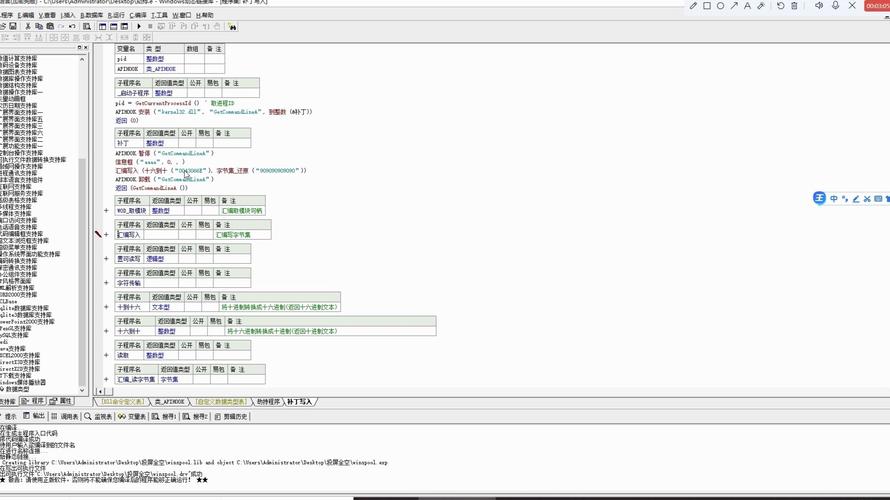Toggle the speaker audio in recorder
Screen dimensions: 890x500
click(x=819, y=6)
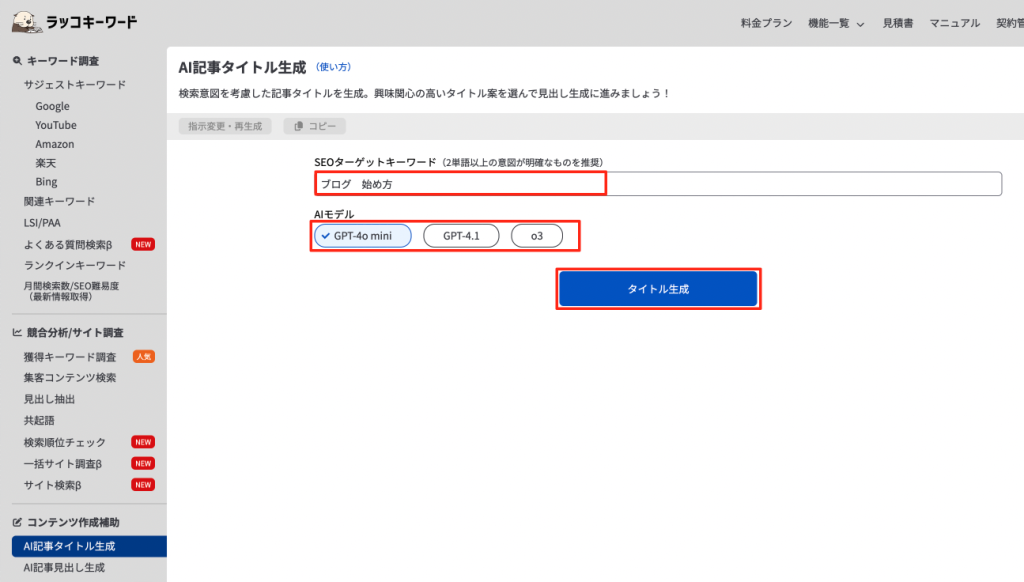Open サジェストキーワード in the sidebar
1024x582 pixels.
(75, 85)
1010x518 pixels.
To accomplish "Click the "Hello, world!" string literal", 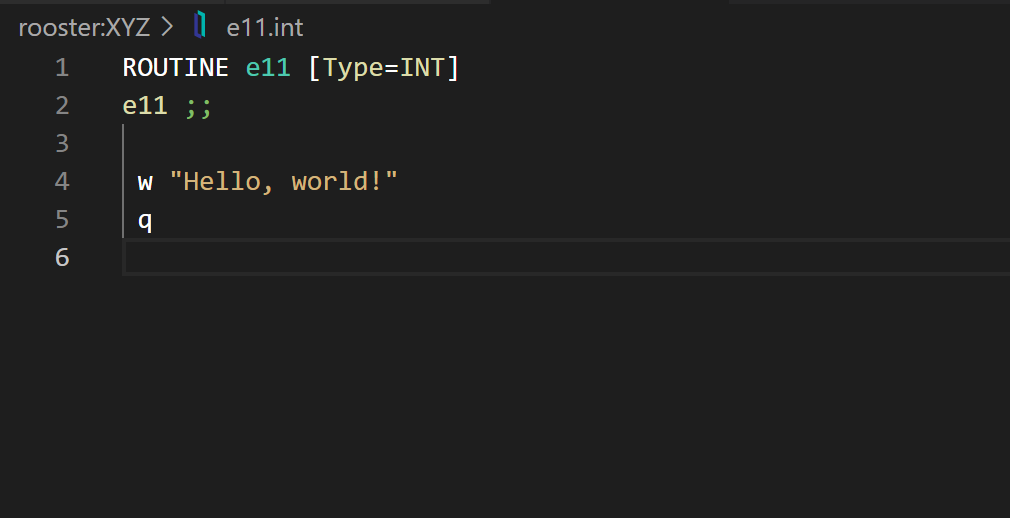I will pyautogui.click(x=283, y=182).
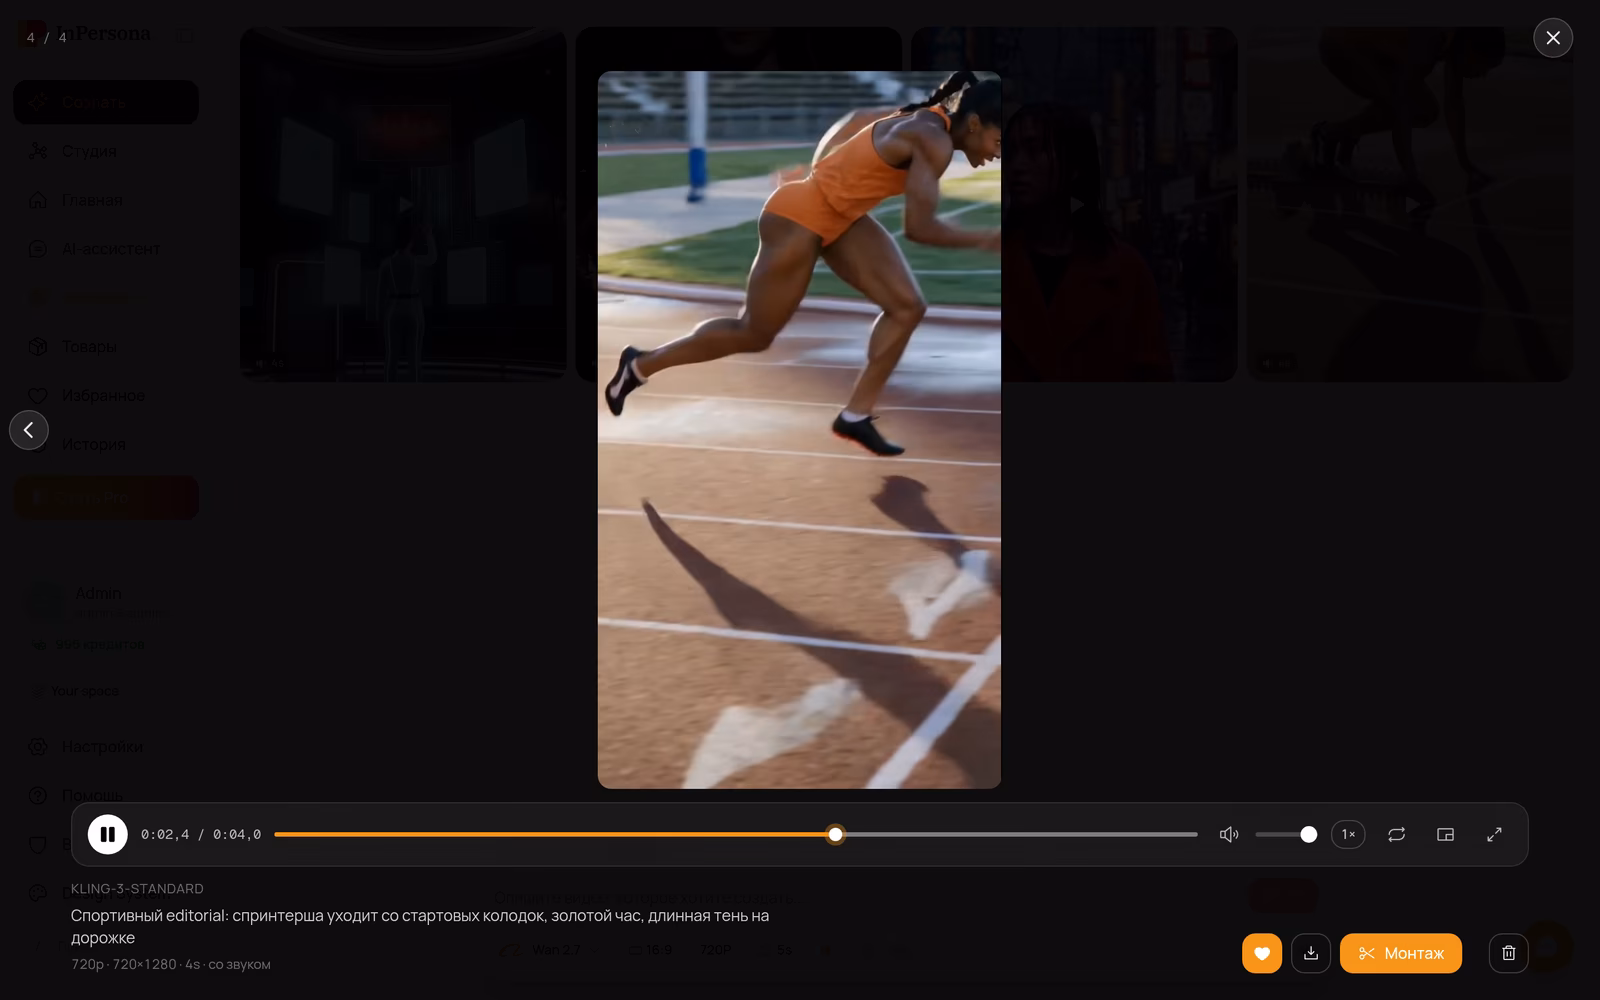Click the sprinter video frame
1600x1000 pixels.
(799, 430)
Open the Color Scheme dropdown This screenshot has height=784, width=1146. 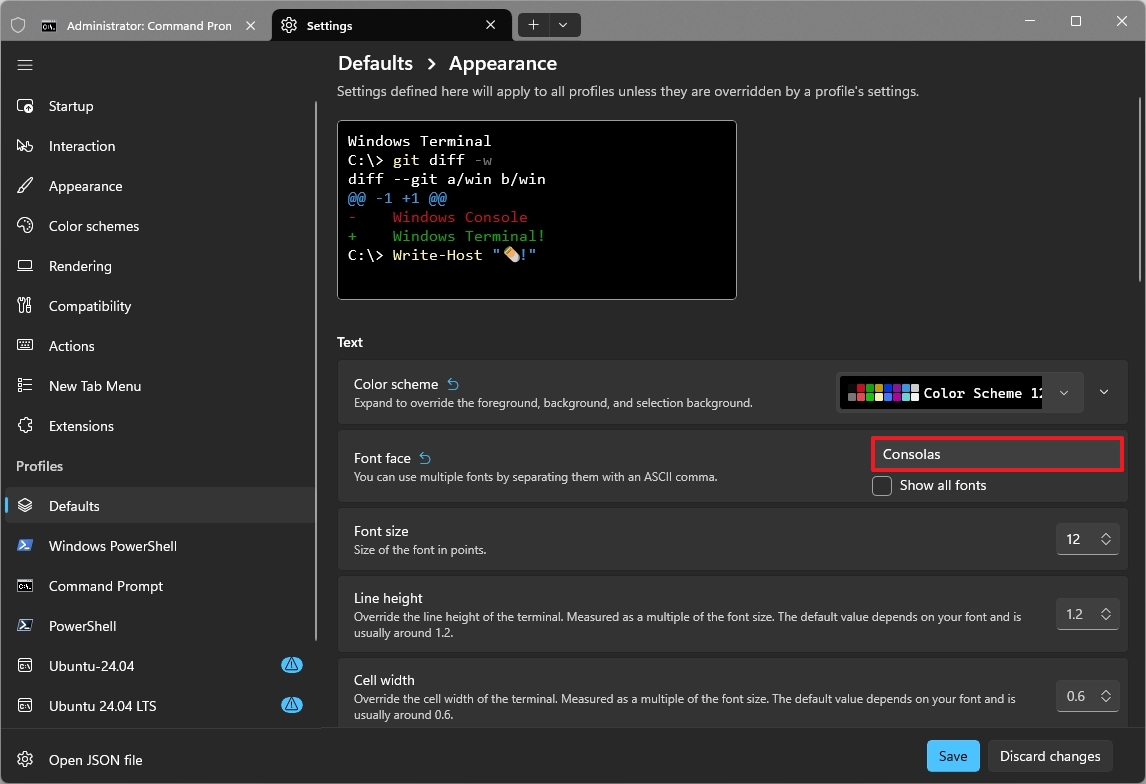[x=960, y=393]
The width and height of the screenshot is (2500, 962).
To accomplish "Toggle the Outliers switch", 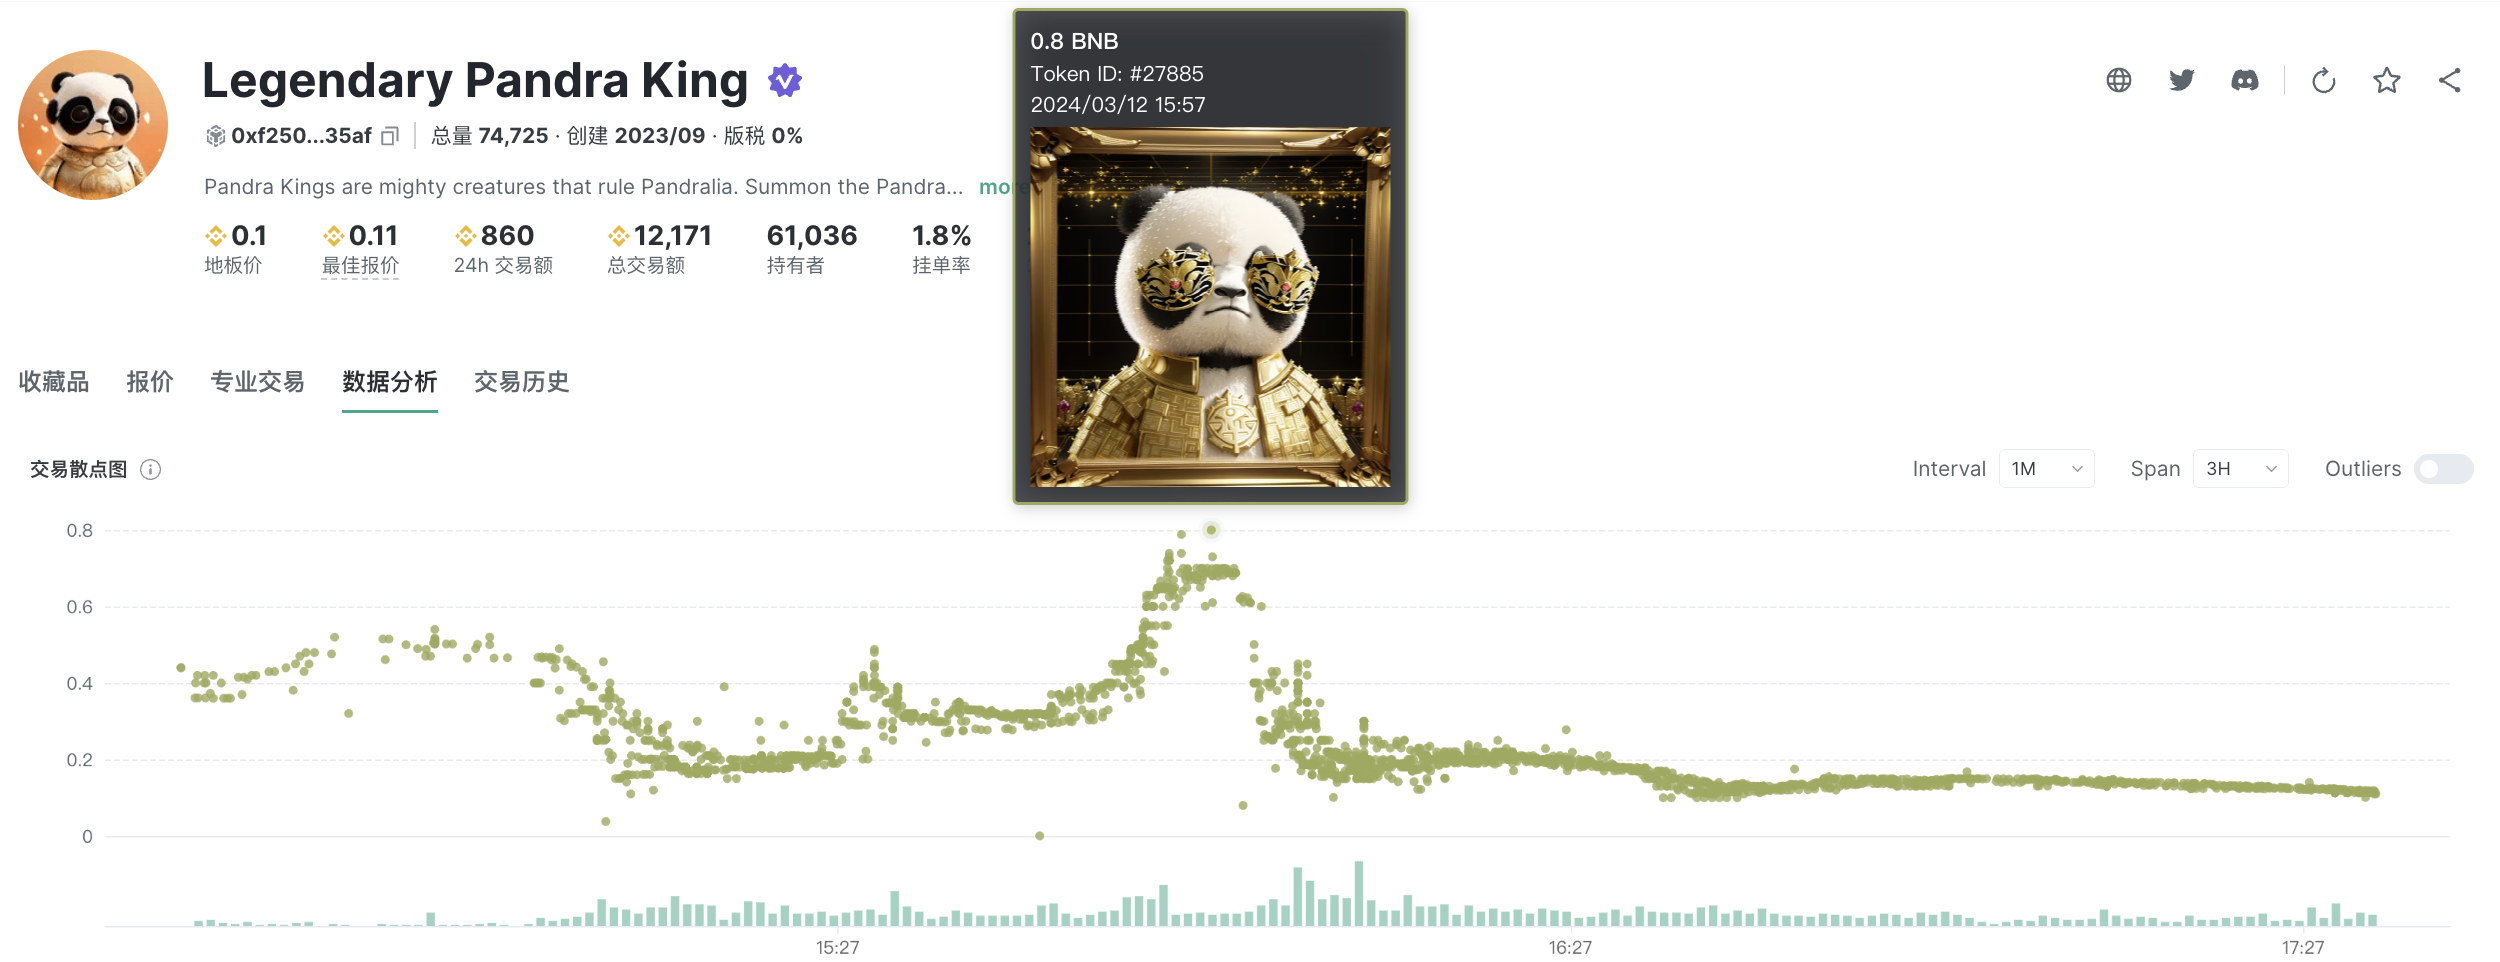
━━━━━━━━━━━━━━━━━━━━━━━━━━━━━━
> [Work required]: Go back to the line containing "The width and" and output it and every line after it through the end of the records, exactly, but not the pictures.

> [Task response]:
The width and height of the screenshot is (2500, 962).
To accomplish "Toggle the Outliers switch", 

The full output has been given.